• _PROMPT_
In which lines of the data does the string "agent" appear? Copy every one.

[Collected data entries]
<<<<
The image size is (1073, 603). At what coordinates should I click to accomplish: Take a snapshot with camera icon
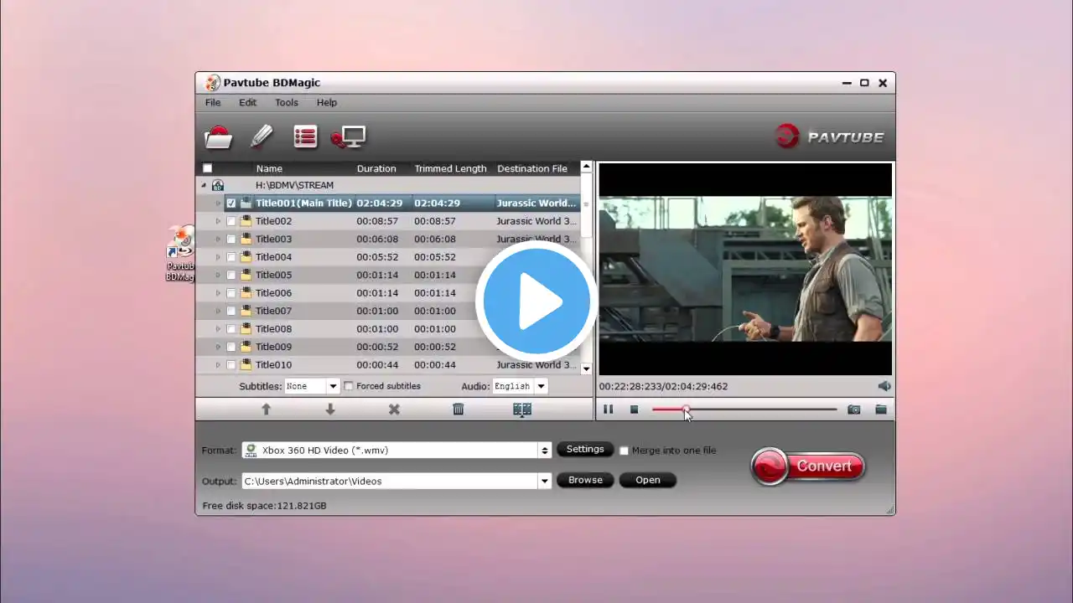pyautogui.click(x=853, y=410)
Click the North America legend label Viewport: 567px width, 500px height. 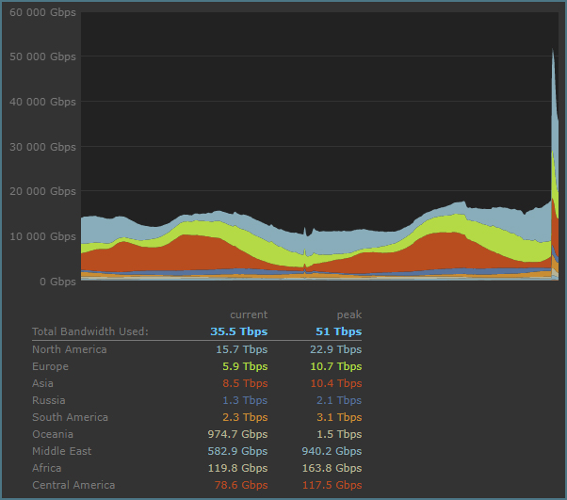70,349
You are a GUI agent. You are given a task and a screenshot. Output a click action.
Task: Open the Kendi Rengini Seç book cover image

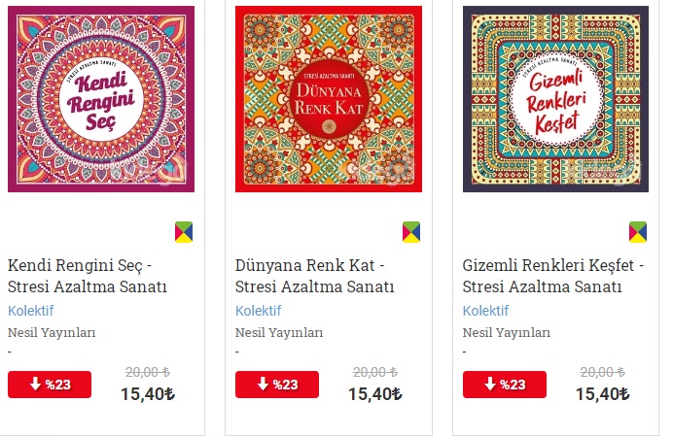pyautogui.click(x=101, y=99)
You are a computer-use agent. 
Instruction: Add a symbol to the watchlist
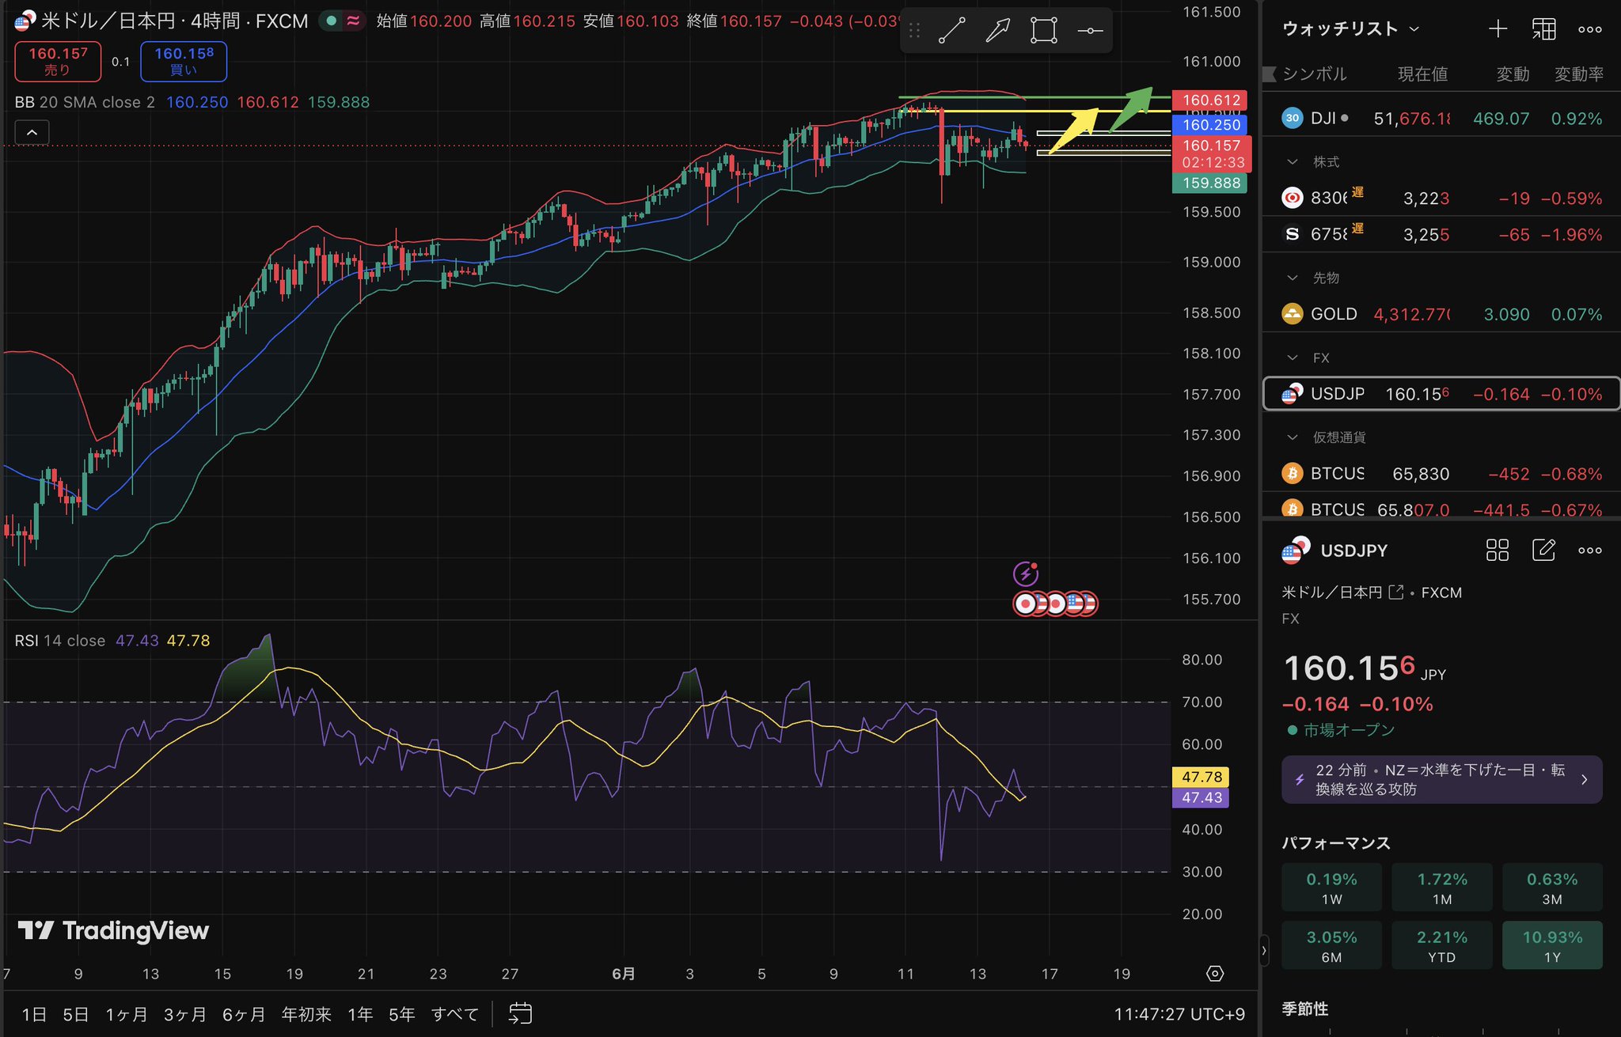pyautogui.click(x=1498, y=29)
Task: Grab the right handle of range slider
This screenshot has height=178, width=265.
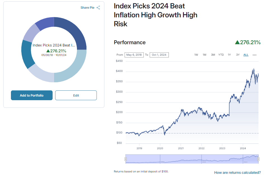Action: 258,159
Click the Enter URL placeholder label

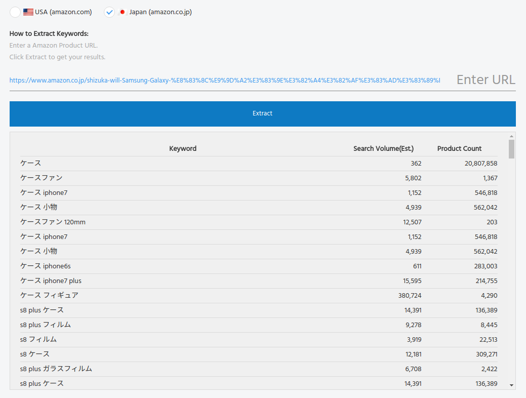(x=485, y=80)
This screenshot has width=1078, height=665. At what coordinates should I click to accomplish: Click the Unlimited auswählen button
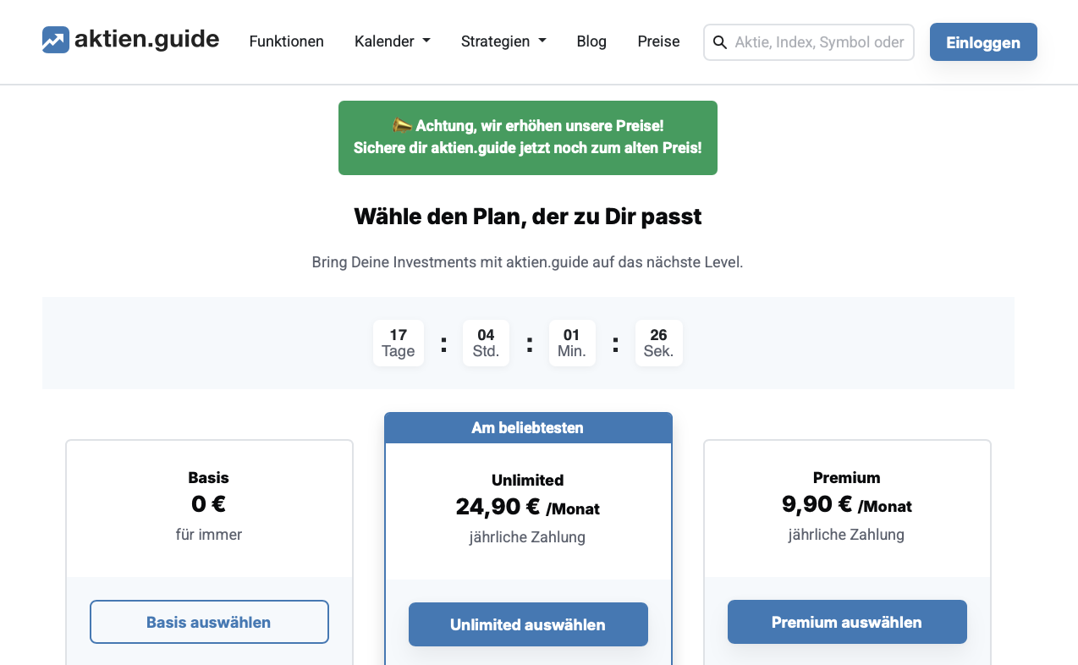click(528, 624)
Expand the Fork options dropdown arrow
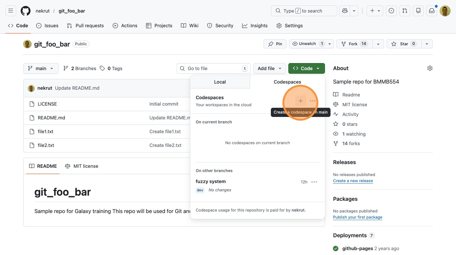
>>>>
• _RESPONSE AREA_
You are a GUI agent. You are given a task and a screenshot. Output a click action.
You are a computer-use agent. 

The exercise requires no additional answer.